The Embedded Muse 427

Go here to sign up for The Embedded Muse.

The Embedded Muse
Issue Number 427, August 2, 2021
Copyright 2021 The Ganssle Group

Editor: Jack Ganssle, jack@ganssle.com

Jack Ganssle, Editor of The Embedded Muse

You may redistribute this newsletter for non-commercial purposes. For commercial use contact jack@ganssle.com. To subscribe or unsubscribe go here or drop Jack an email.

Contents

Editor's Notes
Quotes and Thoughts
Tools and Tips
Freebies and Discounts
A Debugging Tip
On Maintainability
Failure of the Week
Jobs!
Joke for the Week
About The Embedded Muse

Editor's Notes

Tip for sending me email: My email filters are super aggressive and I no longer look at the spam mailbox. If you include the phrase "embedded muse" in the subject line your email will wend its weighty way to me.

According to EETimes the chip shortage could extend into 2023. It seems the worst problems are in bleeding edge parts. But one quote caught my attention: "The auto industry is thinking on fractions of a day of inventory."

A hard-hitting piece in Electronic Design explores the benefits of SMT technology, and explains what it is. Really? I thought the article's date might be 1990, but nope, it's 2021. AD. I get a lot of email complaining about the declining quality of the trade press and this piece is a shining example. Of course, there are counterexamples, like Philip Johnson's excellent and recent A General Overview of What Happens Before main().

Quotes and Thoughts

Shore's First Law of Programming: "Never test for an error condition which you can't handle." - Chris Shore

Tools and Tips

Please submit clever ideas or thoughts about tools, techniques and resources you love or hate.
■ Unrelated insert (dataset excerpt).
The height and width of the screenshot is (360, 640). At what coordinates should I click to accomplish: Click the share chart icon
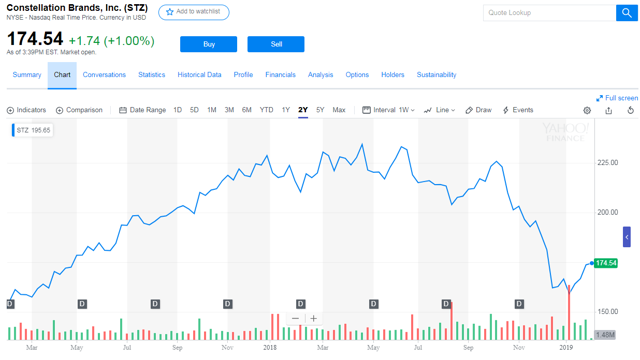click(x=609, y=110)
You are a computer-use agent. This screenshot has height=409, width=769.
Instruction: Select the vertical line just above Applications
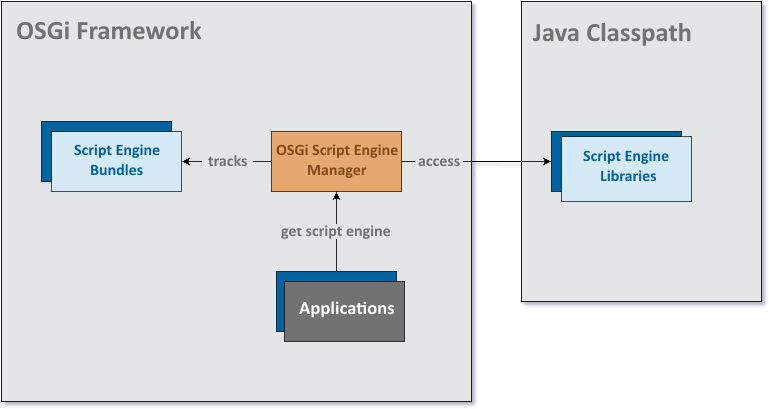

Here are the tool reviews submitted in the past.

Sergio Caprile sent a good debugging lesson in the Strange Case of the Board That Would Not Power Down.

Hunter Scott has written an excellent book about designing electronic systems. It covers that which is missing in college: how to design systems one can actually build (like, tradeoffs between capacitor types), and that will work. The PDF is free, though you do have to enter your email address. A printed version is available for $39. Highly recommended.

Here's a decent article comparing PCB design packages.

Replying to the RAM testing comments in Muse 424 Luca Toso wrote:

I am working with a medium size uC (tens of SRAM, 128K flash) that provides hardware ECC.
At the POR the entire sram shall be initialized with with 32bit writes (and I use the 0xCD pattern to help stack monitoring with IAR). For each 32bit cell the hardware stores a CRC and some other data; at runtime if the CRC of the cell is incorrect the uC triggers an interrupt (optional for single errors because are automagically corrected, mandatory for double errors or hard fault occurs).

Together with this ECC mechanism there is an error injection module; once per FTTI the software triggers a single or double ECC error to test the correct functionality of the ECC module.

I expect that there will be a shift in hardware-accelerating safety features in future, of course in those markets where the price is justified.

Freebies and Discounts

Kaiwan N Billimoria has a new book out named Linux Kernel Programming, and it's a heck of a volume. At 741 pages it is very comprehensive. The book is very well-written and Kaiwan makes working on the kernel crystal clear, starting with basic concepts and giving detailed examples. If you've never built the kernel he goes through the process step by step. His follow-on book Linux Kernel Programming Part 2 - Char Device Drivers and Kernel Synchronization is about creating user-kernel interfaces, work with peripheral I/O, and handle hardware interrupts. Kaiwan kindly sent both books for this month's giveaway.

Enter via this link.

A Debugging Tip

Todd Mizenko sent this:

I wanted to pass on a debugging technique I've used a couple of times in recent years. For the record I cannot claim this as my own and my apologies in advance if you have covered this technique before. It was something practiced by a team I was on a few years ago and I quickly came to see it's value in embedded systems as well as multi-threaded/multi-core server applications. I hope you find it interesting/useful.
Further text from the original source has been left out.